Human protein DDX3X: design, synthesis and biological evaluation of ATPase and RNA-helicase inhibitors

The human ATPase/RNA helicase X-linked DEAD-box polypeptide 3 (DDX3X) emerged as a novel therapeutic target in the fight against infectious disease. The aim of this work was the study of two new families of DDX3X inhibitors. The new compounds have been designed starting from the first ATPase DDX3X inhibitors discovered in 2008 from Prof. M. Botta’s research group and characterized by a rhodanine scaffold. Replacing their rhodanine moiety, already reported in the list of PAINS, with the 1,3,4-thiadiazole ring a new family of inhibitors was designed, synthesized and tested for its inhibitory action on the ATPase activity of the enzyme. The most promising derivatives has been investigated by evaluating their anti-HIV-1 effects revealing inhibitory activities in the low micromolar range. ADME analysis demonstrated high metabolic stability and aqueous solubility.

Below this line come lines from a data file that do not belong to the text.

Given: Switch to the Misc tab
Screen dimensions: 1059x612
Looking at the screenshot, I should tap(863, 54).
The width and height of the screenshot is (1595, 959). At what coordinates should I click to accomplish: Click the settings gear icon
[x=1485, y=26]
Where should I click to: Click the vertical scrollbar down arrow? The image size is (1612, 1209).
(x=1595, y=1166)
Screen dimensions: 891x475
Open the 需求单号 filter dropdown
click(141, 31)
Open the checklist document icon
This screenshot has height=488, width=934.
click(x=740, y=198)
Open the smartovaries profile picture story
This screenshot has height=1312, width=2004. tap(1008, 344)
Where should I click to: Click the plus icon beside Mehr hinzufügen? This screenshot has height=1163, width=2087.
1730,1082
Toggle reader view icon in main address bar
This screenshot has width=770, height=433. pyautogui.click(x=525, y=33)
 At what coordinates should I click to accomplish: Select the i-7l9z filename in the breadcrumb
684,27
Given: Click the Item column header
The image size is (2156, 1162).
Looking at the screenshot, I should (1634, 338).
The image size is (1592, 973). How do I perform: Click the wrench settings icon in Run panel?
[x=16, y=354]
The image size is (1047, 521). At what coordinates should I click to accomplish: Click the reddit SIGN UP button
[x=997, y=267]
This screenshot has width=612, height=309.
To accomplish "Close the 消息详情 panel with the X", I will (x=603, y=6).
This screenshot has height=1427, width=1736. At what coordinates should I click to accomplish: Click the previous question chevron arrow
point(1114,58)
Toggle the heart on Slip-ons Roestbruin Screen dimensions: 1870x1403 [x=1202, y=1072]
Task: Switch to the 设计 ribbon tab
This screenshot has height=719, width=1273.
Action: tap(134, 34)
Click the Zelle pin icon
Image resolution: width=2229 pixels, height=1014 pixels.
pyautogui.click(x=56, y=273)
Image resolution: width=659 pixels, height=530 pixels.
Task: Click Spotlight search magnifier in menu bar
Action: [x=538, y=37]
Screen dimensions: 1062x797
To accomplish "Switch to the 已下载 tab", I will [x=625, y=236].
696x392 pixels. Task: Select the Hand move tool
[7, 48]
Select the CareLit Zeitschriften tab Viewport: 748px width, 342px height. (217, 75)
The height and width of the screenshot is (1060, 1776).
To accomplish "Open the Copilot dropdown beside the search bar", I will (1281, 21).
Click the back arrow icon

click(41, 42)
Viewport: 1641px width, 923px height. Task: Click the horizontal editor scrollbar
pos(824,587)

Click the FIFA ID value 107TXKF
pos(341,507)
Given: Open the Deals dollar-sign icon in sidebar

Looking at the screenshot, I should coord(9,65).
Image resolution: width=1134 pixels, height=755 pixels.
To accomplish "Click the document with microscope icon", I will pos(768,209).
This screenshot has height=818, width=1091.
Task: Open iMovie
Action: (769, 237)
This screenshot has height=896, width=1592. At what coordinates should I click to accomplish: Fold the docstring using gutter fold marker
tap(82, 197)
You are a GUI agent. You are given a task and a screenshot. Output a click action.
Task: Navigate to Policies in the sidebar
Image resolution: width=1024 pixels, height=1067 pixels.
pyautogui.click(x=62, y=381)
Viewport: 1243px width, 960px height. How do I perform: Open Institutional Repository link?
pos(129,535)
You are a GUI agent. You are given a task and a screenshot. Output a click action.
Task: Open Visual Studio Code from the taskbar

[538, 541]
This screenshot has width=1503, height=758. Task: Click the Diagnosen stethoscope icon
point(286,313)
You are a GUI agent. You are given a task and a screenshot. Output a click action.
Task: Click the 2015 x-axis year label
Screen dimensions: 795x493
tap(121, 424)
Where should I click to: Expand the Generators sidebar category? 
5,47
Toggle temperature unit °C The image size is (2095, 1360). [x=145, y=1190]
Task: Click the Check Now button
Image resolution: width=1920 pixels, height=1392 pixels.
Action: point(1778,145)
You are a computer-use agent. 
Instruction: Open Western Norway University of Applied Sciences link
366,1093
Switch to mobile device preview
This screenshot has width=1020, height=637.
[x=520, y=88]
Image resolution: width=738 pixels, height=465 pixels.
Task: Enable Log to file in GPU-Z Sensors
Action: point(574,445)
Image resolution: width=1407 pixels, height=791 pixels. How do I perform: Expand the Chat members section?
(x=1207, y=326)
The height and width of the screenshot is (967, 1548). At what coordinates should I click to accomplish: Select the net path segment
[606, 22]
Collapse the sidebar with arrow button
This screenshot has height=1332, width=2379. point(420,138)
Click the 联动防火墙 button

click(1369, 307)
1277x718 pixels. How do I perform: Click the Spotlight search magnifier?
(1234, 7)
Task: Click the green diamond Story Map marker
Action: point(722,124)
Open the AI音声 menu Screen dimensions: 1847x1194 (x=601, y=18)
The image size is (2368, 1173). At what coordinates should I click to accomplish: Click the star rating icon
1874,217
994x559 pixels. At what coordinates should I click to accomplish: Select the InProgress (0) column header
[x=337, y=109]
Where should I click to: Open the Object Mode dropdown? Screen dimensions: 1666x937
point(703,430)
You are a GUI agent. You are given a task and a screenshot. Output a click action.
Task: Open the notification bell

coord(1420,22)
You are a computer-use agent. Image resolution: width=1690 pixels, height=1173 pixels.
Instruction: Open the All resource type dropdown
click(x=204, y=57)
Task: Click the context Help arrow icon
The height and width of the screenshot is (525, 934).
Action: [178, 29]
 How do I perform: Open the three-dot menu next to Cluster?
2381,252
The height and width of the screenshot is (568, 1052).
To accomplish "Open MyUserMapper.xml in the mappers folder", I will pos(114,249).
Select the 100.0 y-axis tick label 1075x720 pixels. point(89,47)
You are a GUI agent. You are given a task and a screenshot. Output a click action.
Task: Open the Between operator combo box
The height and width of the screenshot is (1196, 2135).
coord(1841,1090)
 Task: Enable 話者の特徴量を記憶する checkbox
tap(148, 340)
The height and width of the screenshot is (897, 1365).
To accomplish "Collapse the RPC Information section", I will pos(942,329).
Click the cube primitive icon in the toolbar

All the results make these novel compounds a very good starting point for further development. When the inhibitors of RNA helicase were first discovered they showed activity against HIV-1 drug-resistant strains but their aqueous solubility limited bioavailability in preclinical models, causing its accumulation in fat tissues. A homology model-based virtual screening led to the identification of a new class characterized by sulfonamide moiety with better profile of aqueous solubility and specifically target the helicase activity of DDX3X, accordingly they were inactive in the ATPase assay.